═══ Records supplied ═══
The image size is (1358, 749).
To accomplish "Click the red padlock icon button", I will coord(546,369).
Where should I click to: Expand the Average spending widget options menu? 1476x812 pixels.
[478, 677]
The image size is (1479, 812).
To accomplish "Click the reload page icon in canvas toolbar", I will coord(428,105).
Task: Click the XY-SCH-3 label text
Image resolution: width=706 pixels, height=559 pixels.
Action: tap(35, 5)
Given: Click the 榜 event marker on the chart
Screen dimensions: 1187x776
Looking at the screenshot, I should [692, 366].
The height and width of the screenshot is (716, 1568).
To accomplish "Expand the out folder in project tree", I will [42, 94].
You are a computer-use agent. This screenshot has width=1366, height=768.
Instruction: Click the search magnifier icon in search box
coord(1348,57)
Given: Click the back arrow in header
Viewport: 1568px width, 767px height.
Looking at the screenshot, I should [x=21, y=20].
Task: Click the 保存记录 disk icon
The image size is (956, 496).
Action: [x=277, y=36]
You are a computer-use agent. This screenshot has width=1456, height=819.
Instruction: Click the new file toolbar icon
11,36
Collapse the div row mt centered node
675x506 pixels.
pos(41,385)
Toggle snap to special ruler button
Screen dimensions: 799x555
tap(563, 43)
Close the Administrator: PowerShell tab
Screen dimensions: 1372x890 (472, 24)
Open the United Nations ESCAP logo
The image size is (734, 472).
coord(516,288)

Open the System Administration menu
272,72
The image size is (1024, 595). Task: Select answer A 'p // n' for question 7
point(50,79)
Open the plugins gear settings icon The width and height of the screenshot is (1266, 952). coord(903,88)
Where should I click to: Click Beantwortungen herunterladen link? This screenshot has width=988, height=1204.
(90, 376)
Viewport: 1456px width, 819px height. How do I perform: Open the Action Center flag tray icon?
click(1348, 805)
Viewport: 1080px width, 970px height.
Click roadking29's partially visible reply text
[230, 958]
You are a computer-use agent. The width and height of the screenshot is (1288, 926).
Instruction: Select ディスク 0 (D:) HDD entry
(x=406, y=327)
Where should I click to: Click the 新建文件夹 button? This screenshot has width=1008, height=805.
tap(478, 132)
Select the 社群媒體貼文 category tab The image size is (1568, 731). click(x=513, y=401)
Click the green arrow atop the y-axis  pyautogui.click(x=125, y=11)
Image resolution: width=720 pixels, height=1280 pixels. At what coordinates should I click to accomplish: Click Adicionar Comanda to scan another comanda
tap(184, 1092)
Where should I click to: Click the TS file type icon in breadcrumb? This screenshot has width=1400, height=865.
═══
**Problem to solve:** Reproduce all of the records above verbatim, line for line, without altering any character.

**Response to this exercise:**
The image size is (1358, 749).
To accomplish "Click the red padlock icon button", I will coord(546,369).
Where should I click to: Expand the Average spending widget options menu? 1476x812 pixels.
[478, 677]
The image size is (1479, 812).
To accomplish "Click the reload page icon in canvas toolbar", I will coord(428,105).
Task: Click the XY-SCH-3 label text
Image resolution: width=706 pixels, height=559 pixels.
Action: tap(35, 5)
Given: Click the 榜 event marker on the chart
Screen dimensions: 1187x776
Looking at the screenshot, I should [692, 366].
The height and width of the screenshot is (716, 1568).
To accomplish "Expand the out folder in project tree", I will [42, 94].
You are a computer-use agent. This screenshot has width=1366, height=768.
Instruction: Click the search magnifier icon in search box
coord(1348,57)
Given: Click the back arrow in header
Viewport: 1568px width, 767px height.
Looking at the screenshot, I should [x=21, y=20].
Task: Click the 保存记录 disk icon
The image size is (956, 496).
Action: [x=277, y=36]
You are a computer-use agent. This screenshot has width=1456, height=819.
Instruction: Click the new file toolbar icon
11,36
Collapse the div row mt centered node
675x506 pixels.
pos(41,385)
Toggle snap to special ruler button
Screen dimensions: 799x555
tap(563, 43)
Close the Administrator: PowerShell tab
Screen dimensions: 1372x890 (472, 24)
Open the United Nations ESCAP logo
The image size is (734, 472).
coord(516,288)

Open the System Administration menu
272,72
The image size is (1024, 595). Task: Select answer A 'p // n' for question 7
point(50,79)
Open the plugins gear settings icon The width and height of the screenshot is (1266, 952). coord(903,88)
Where should I click to: Click Beantwortungen herunterladen link? This screenshot has width=988, height=1204.
(90, 376)
Viewport: 1456px width, 819px height. How do I perform: Open the Action Center flag tray icon?
click(1348, 805)
Viewport: 1080px width, 970px height.
Click roadking29's partially visible reply text
[230, 958]
You are a computer-use agent. The width and height of the screenshot is (1288, 926).
Instruction: Select ディスク 0 (D:) HDD entry
(x=406, y=327)
Where should I click to: Click the 新建文件夹 button? This screenshot has width=1008, height=805.
tap(478, 132)
Select the 社群媒體貼文 category tab The image size is (1568, 731). click(x=513, y=401)
Click the green arrow atop the y-axis  pyautogui.click(x=125, y=11)
Image resolution: width=720 pixels, height=1280 pixels. At what coordinates should I click to accomplish: Click Adicionar Comanda to scan another comanda
tap(184, 1092)
Where should I click to: Click the TS file type icon in breadcrumb? This screenshot has width=1400, height=865.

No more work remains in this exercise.